=== BRIEF A ===
According to the passage on controller stick drift, which type of deadzone is best for fixing drift?
=== BRIEF B ===
Carry on the passage on controller stick drift from its last sentence.

=== EXERCISE PASSAGE ===
*** Begin section ***
Quick answer: Controller deadzone drift (stick drift) is when the analog stick reports movement while centered, causing the character or camera to drift on its own, usually because worn controllers report small non-zero values at rest and the game's deadzone is too small to ignore them. Fix it with a properly-sized deadzone (a radial deadzone is best) that ignores small at-rest input, and ideally make the deadzone adjustable so players with drifting controllers can compensate.
Stick drift is a widespread controller problem, analog sticks wear out and start reporting input even when untouched, making the character or camera wander on its own. While the hardware is the root cause, the game's deadzone handling determines whether that drift ruins the experience or is harmlessly ignored. Proper deadzone handling is the software fix for a hardware reality.
What Causes Stick Drift
Analog sticks should report zero when centered, but in practice, especially as controllers wear, they report small non-zero values at rest (the stick's resting position drifts from true center). If the game treats these small values as real input, the character or camera moves even though the player isn't touching the stick, that's stick drift's effect in-game. The deadzone is the region around center where input is ignored; if it's too small (or absent), the at-rest noise from a worn stick exceeds it and registers as movement.
*** End section ***
=== DATA SECTION ===
*** Begin section ***
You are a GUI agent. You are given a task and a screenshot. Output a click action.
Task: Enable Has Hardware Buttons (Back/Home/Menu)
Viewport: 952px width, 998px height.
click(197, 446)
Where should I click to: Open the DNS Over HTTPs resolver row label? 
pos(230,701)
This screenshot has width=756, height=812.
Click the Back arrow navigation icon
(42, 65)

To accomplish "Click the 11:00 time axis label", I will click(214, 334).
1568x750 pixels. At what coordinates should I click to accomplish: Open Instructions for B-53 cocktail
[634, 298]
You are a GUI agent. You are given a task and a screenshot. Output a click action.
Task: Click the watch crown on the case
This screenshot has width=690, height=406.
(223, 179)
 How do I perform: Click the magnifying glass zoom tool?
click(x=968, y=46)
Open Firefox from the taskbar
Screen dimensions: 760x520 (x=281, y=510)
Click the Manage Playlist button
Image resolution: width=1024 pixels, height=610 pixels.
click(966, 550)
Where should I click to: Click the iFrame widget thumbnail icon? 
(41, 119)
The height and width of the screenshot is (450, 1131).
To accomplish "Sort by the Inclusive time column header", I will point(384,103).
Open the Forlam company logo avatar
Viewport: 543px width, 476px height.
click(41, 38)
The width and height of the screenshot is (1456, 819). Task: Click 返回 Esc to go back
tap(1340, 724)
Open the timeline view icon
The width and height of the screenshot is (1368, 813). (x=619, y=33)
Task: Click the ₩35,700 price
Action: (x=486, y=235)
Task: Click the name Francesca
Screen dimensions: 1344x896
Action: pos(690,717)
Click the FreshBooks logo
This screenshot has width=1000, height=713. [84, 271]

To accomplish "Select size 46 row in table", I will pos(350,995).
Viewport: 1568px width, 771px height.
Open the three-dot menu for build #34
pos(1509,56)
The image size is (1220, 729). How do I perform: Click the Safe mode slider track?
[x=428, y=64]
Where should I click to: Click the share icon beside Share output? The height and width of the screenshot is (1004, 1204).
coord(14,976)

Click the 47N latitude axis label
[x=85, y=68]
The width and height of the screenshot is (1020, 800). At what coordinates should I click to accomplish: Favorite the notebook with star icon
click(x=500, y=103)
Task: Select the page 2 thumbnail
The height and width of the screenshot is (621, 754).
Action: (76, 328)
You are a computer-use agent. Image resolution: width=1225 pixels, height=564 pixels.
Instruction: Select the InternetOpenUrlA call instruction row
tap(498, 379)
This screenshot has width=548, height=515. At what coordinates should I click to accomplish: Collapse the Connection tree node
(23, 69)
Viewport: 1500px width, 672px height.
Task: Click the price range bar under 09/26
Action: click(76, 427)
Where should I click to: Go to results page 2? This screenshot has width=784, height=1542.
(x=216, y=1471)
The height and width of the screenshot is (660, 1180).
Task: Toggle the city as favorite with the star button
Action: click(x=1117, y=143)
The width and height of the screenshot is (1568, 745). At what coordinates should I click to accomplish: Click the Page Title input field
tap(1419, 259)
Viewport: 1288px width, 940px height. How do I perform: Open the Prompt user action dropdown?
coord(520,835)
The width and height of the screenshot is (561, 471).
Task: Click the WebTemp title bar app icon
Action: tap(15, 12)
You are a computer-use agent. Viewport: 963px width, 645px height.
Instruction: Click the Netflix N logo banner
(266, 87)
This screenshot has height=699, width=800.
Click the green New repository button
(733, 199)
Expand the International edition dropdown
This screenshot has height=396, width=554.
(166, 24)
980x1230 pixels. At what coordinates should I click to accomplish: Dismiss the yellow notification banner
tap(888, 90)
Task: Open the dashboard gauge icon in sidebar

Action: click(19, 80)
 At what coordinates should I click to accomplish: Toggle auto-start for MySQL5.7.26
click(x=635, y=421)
*** End section ***
=== TASK RESPONSE A ===
A radial deadzone.

=== TASK RESPONSE B ===
So while drift originates in worn hardware, whether it manifests in your game depends on your deadzone: a deadzone too small to cover the controller's at-rest noise lets the drift through. Many players have controllers with some drift, so robust deadzone handling matters broadly.
How to Diagnose It
The symptom is clear: the character/camera moves when the stick is centered and untouched. Test with a controller that has some drift (or simulate small at-rest input). Check your deadzone, is it large enough to ignore typical at-rest stick noise, and is it implemented well (a radial deadzone that considers the stick's distance from center, rather than a per-axis deadzone that can behave oddly)? If small at-rest values are passing through as movement, the deadzone is too small or poorly implemented.
Reports describe it as the character moving on its own or drifting, and it correlates with worn controllers (so it affects players with older controllers more). Bugnet captures reports with context, so drift complaints surface, but it's primarily diagnosed by testing deadzone behavior against at-rest stick input. The fix is in your deadzone handling regardless of the hardware cause.
How to Fix It
Apply proper deadzone handling. Use a deadzone large enough to ignore typical at-rest stick noise, so small values near center are treated as zero (no movement), eliminating drift from normal controller wear, while still allowing responsive input beyond the deadzone. Use a radial deadzone (based on the stick's distance from center) rather than a simple per-axis deadzone, which gives better, more natural behavior. Scale input beyond the deadzone smoothly (so there's no jump at the deadzone edge), preserving fine control. And ideally make the deadzone adjustable, let players increase it to compensate for a more-worn controller, so players with significant drift can still play comfortably.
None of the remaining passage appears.